On Fri, Jun 08, 2007 at 02:35:22AM -0400, Albert Cahalan wrote:
Right now, Linux isn't all that friendly to JIT emulators.
Here are the problems and suggestions to improve the situation.
There is an SE Linux execmem restriction that enforces W^X.
Assuming you don't wish to just disable SE Linux, there are
two ugly ways around the problem. You can mmap a file twice,
or you can abuse SysV shared memory. The mmap method requires
that you know of a filesystem mounted rw,exec where you can
write a very large temporary file. This arbitrary filesystem,
rather than swap space, will be the backing store. The SysV
shared memory method requires an undocumented flag and is
subject to some annoying size limits. Both methods create
objects that will fail to be deleted if the program dies
before marking the objects for deletion.
If the policy forbidding self-modifying code lacks a method of
exempting programs such as JIT interpreters (which I doubt) then
it's a problem. I'm with Alan on this one.
On Fri, Jun 08, 2007 at 02:35:22AM -0400, Albert Cahalan wrote:Processors often have annoying limits on the immediate values
in instructions. An x86 or x86_64 JIT can go a bit faster if
all allocations are kept to the low 2 GB of address space.
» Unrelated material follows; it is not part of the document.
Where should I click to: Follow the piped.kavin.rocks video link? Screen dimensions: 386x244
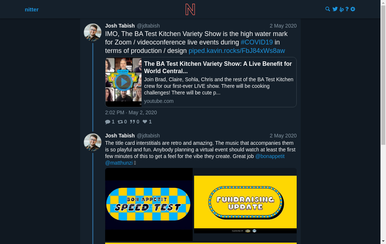tap(237, 51)
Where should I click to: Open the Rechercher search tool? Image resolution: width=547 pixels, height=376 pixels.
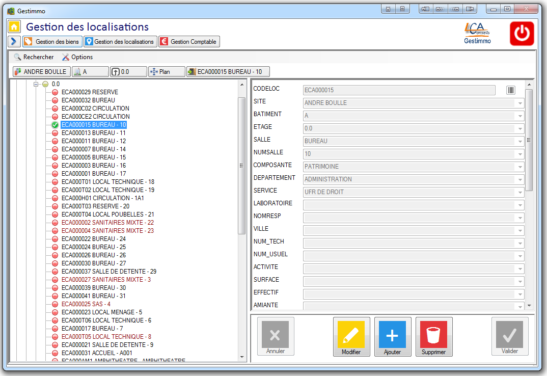[34, 57]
There are also reasons for a 32bit-to-x86_64 JIT to chose
a nearly arbitrary 2 GB region that lies above 4 GB.
Other archs have other limits, such as 32 MB or 256 MB.
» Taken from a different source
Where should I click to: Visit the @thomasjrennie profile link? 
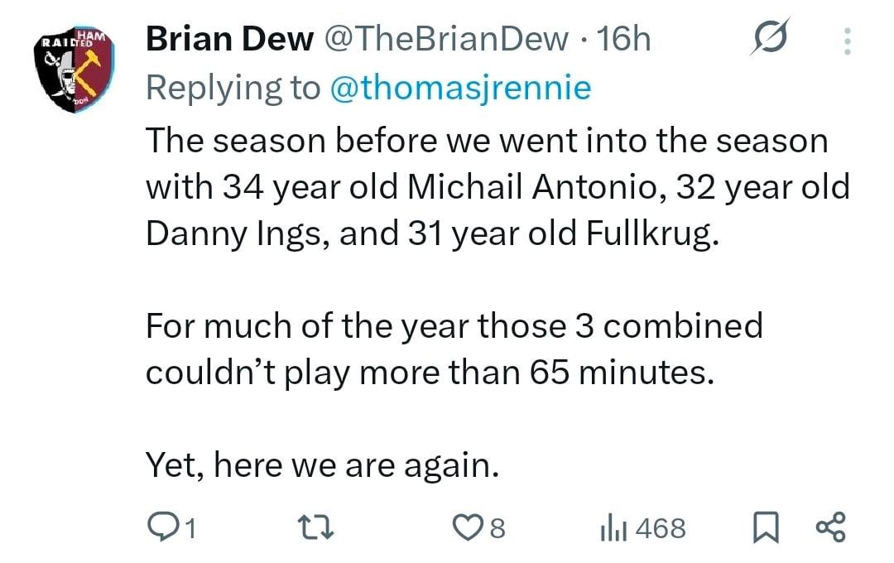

This sort of logic might be appropriate for a sort of parametrized
and specialized vma allocator setting the policy in /proc/ along
with various sorts of limits. There are limits to such and at some
point things will have to manually manage their own process address
spaces in a platform-specific fashion. If kernel assistance here is
rejected they may have to do so in all cases.
On Fri, Jun 08, 2007 at 02:35:22AM -0400, Albert Cahalan wrote:Additions to better support JIT emulators:
a. sysctl to set IPC_RMID by default
This is a bad idea. The standard semantics are needed for programs
relying upon them.
On Fri, Jun 08, 2007 at 02:35:22AM -0400, Albert Cahalan wrote:c. open() flag to unlink a file before returning the fd
You probably want a tmpfile(3) -like affair which never has a pathname
to begin with. It could be useful for security purposes more generally.
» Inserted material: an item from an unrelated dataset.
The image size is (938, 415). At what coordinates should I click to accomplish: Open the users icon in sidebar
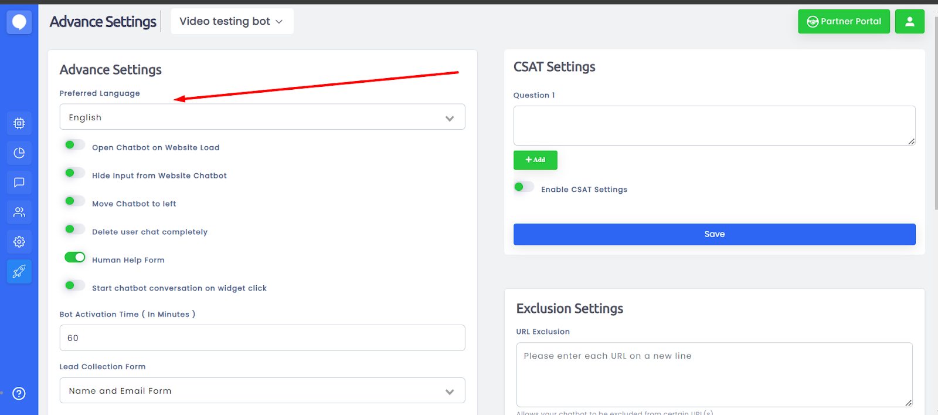tap(19, 212)
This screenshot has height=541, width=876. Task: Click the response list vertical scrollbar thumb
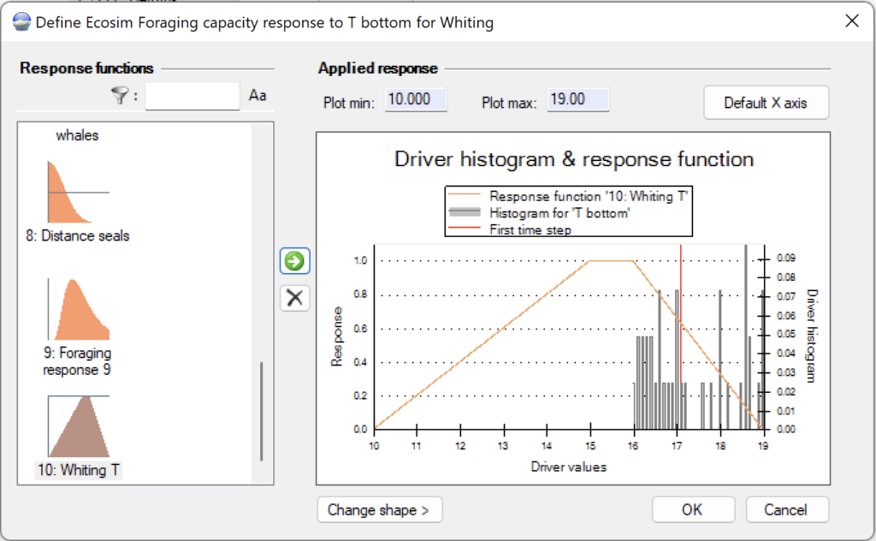point(261,411)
On Fri, Jun 08, 2007 at 02:35:22AM -0400, Albert Cahalan wrote:d. mremap() flag to always keep the old mapping
This sounds vaguely like another syscall, like mdup(). This is
particularly meaningful in the context of anonymous memory, for
which there is no method of replicating mappings within a single
process address space.
On Fri, Jun 08, 2007 at 02:35:22AM -0400, Albert Cahalan wrote:e. mremap() flag to get a read/write mapping of a read/exec one
f. mremap() flag to get a read/exec mapping of a read/write one
Presumably to be used in conjunction with keeping the old mapping.
A composite mdup()/mremap() and mprotect(), presumably saving a TLB
flush or other sorts of overhead, may make some sort of sense here.
Odds are it'll get rejected as the sequence of syscalls is a rather
precise equivalent, though it would optimize things (as would other
composite syscalls, e.g. ones combining fork() and execve() etc.).
On Fri, Jun 08, 2007 at 02:35:22AM -0400, Albert Cahalan wrote:g. mremap() flag to make the 5th arg (new addr) be the upper limit
h. 6-bit wide mremap() "flag" to set the upper limit above given base
Essentially more placement support for mremap()/mdup(). It's not clear
to me those particular semantics are the ideal ones. A target range
for placement should do, if not manual address space management.
On Fri, Jun 08, 2007 at 02:35:22AM -0400, Albert Cahalan wrote:i. support the prot argument to remap_file_pages
This is probably going to happen anyway.
On Fri, Jun 08, 2007 at 02:35:22AM -0400, Albert Cahalan wrote:j. a documented way (madvise?) to punch same-VMA zero-page holes
This is MADV_REMOVE, though most filesystems don't support it. Do you
need it for more than tmpfs?